The first detailed digital soil map of sub-Saharan Africa is to be created. The £12.3m ($18m) project will offer farmers in 42 countries a "soil health diagnosis" and advice on crop yields.
Scientists from the International Center for Tropical Agriculture (CIAT) will take soil samples from across the continent and analyse nutrient levels. These will be combined with satellite data to build a high-resolution map, to be disseminated freely to poor farmers by local extension workers.
The interactive online map, known as the African Soil Information Service (AfSIS), will be accompanied by advice on how to tackle soil deficient in nutrients. It is the first stage of project to build a global digital map - called GlobalSoilMap.net - covering 80% of the world's soils.
== == ==
## REQUIRED WORK
a - According to the soil map article, what share of the world's soils will GlobalSoilMap.net cover?
b - Please continue the soil map article with the next paragraph.

## RECORD EXTRACTS
== == ==
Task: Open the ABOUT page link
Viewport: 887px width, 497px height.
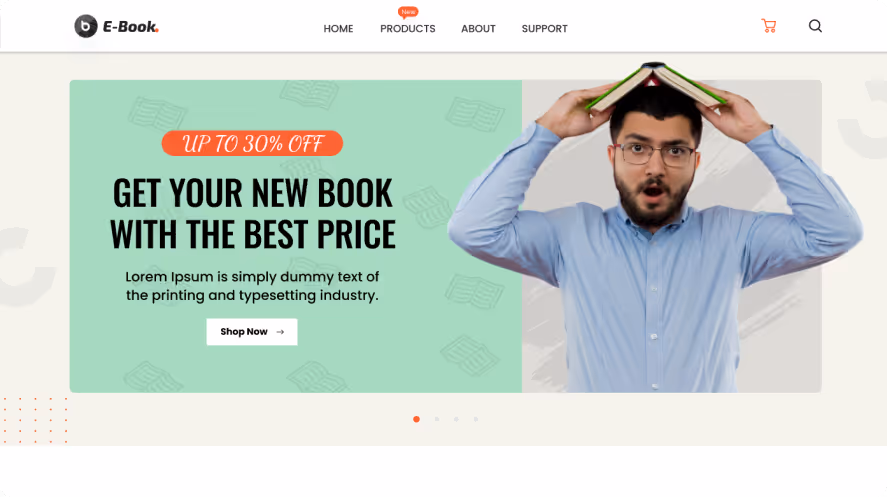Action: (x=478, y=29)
== == ==
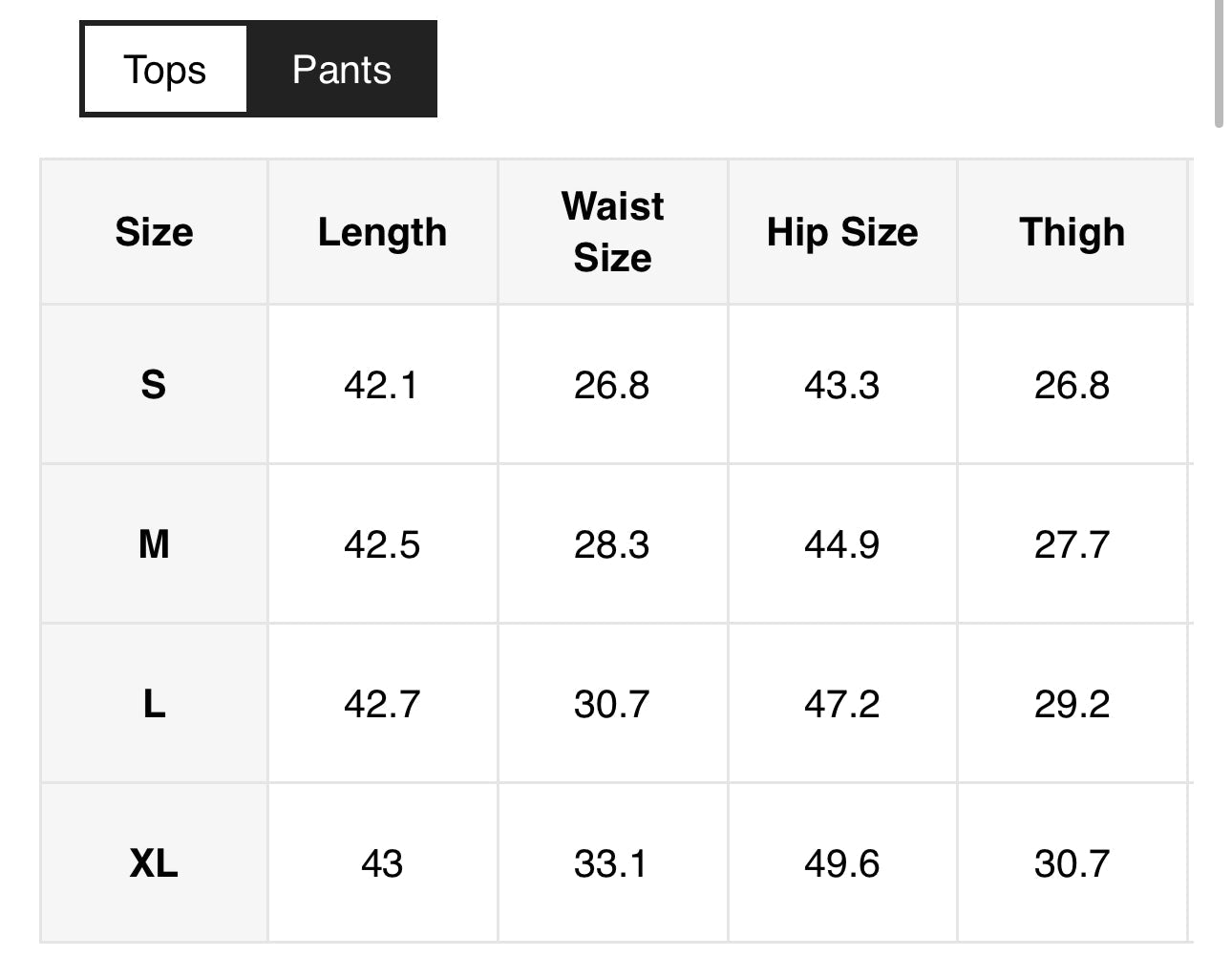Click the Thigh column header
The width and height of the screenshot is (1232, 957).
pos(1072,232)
== == ==
## RESPONSES FOR EACH TASK
a - It will cover 80% of the world's soils.

b -
The initial four-year programme is being funded by a grant from the Bill & Melinda Gates Foundation and the Alliance for a Green Revolution in Africa (Agra). The project is being led by the Tropical Soil Biology and Fertility (TSBF) Institute, at CIAT. They will collaborate with national agricultural research programs across Africa, including the establishment of regional soil health laboratories in Tanzania, Kenya, Mali, Nigeria, and Malawi. Other partners include the World Soil Information (ISRIC) at Wageningen University in The Netherlands and the Nairobi-based World Agroforestry Centre.